The sock was fast becoming a symbol of all that we hope to achieve in raising awareness of and treating eating disorders. It is an item that every member of the family wears (a reminder that eating disorders affect every member of the family), and that in its various forms appeals to all ages; it is an item that is comforting; that can be worn for warmth; that can be cuddled and squeezed, can dry tears and absorb the release of intense emotion; that can be washed, carried anywhere and everywhere; that can offer hope when confined to bed and can spread the word when walking down the street, playing sport or marching on government.
Erin’s lost life has given birth to the ‘sock’ symbol. Erin’s mother Joan and family have given their permission for creation of a symbol to be known as Erin’s Sock of Hope. A small international committee of ‘socksters’ has been formed to establish Erin’s Sock of Hope as a global symbol of eating disorders. Erin’s spirit, and that of all who have lost their lives to eating disorders, will live on through the sock and give hope to others.
The eating disorder field will benefit in numerous ways from the creation of an easily recognisable and identifiable symbol to unite efforts in raising awareness around the world, and the serendipity that produced the Crying Sock, now Erin’s Sock of Hope, is a sure sign that the sock is meant to be.
Every day, more threads of shared enthusiasm and passion add to the strong foundation for Erin’s Sock of Hope.
Two ‘sock’ threads are evolving – the sock to be worn on the feet and the sock symbol to be worn as a pin or brooch. The vision is for hand-made socks and commercially produced socks.
The hand-made socks and pin/brooch will be a soothing gift for families when an eating disorder is diagnosed — the sense of purpose in creating and giving a sock and the comfort in receiving a sock will be therapeutic for all participants.

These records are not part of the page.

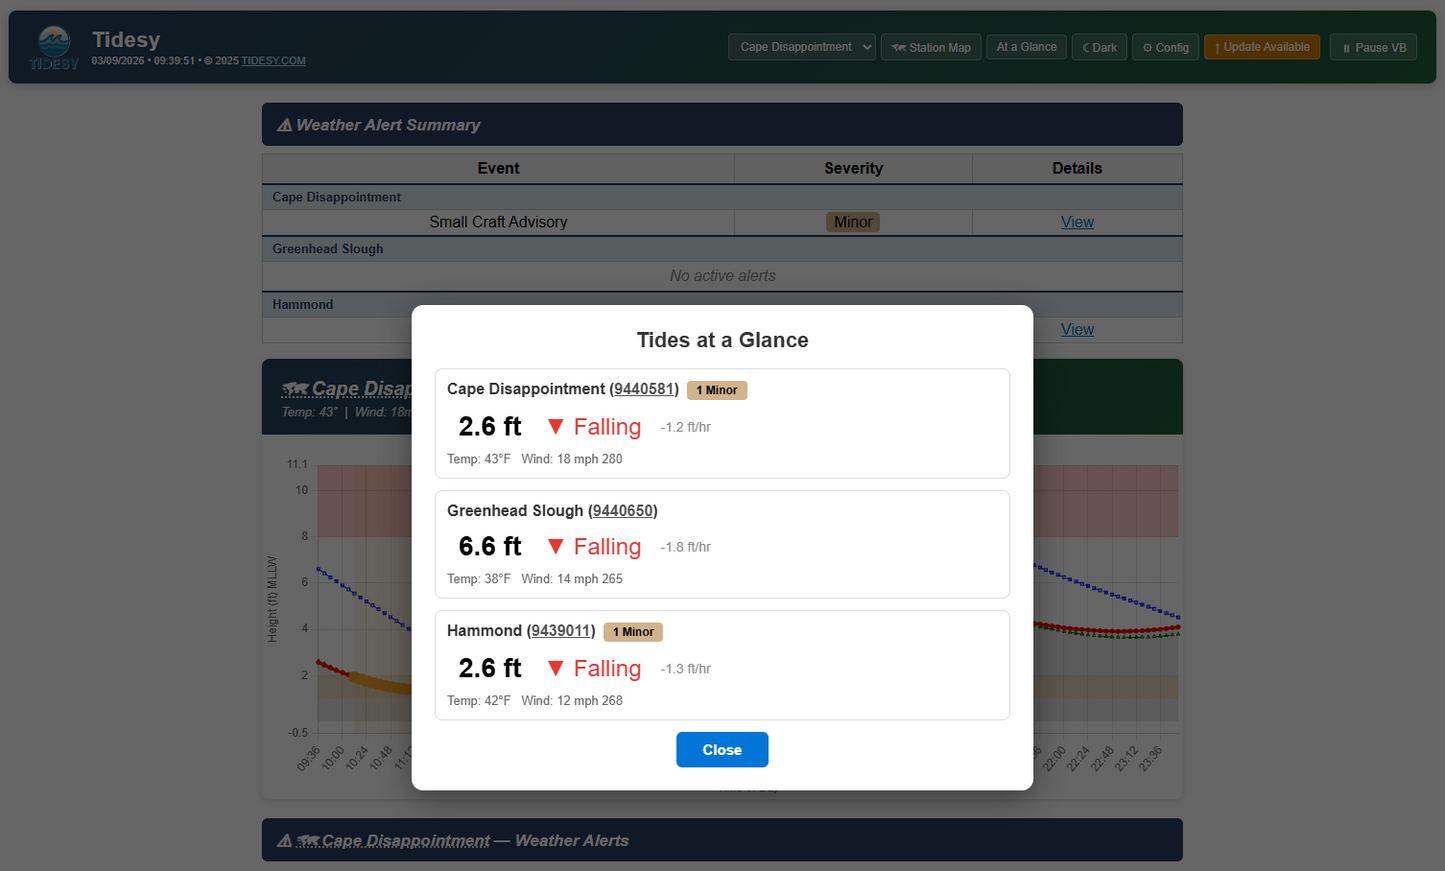The width and height of the screenshot is (1445, 871).
Task: Open station link 9440650
Action: tap(623, 511)
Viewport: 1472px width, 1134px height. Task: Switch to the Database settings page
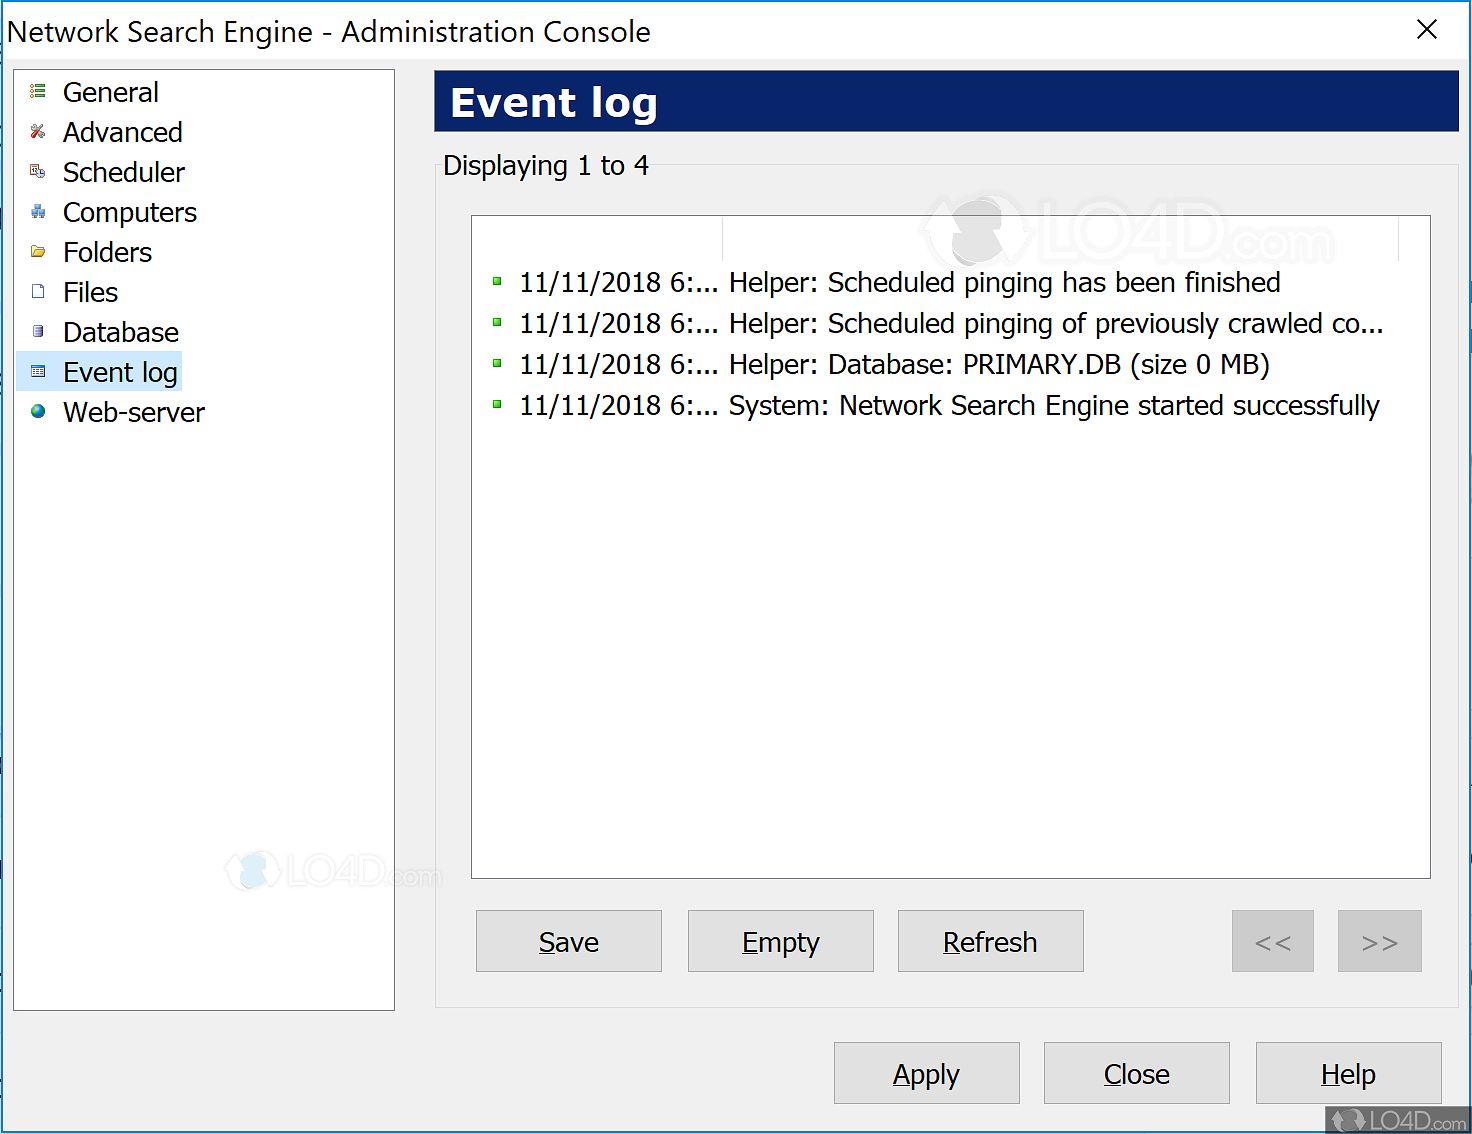click(120, 331)
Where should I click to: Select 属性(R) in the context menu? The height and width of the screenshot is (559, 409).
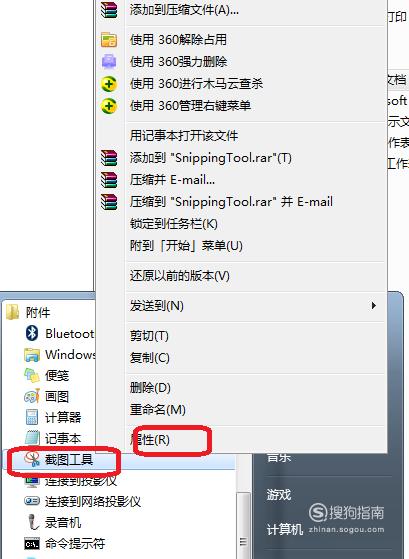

The sock symbol pins (brooches) will complement the actual sock for families battling eating disorders, and add to the sense of belonging and acknowledgement.
Besides bringing comfort to families directly affected by eating disorders, sales of pins/brooches and commercially produced socks emblazoned with Erin’s Sock of Hope symbol in the wider community will raise awareness and funds for research and treatment-assistance. Let’s Sock it to Ed!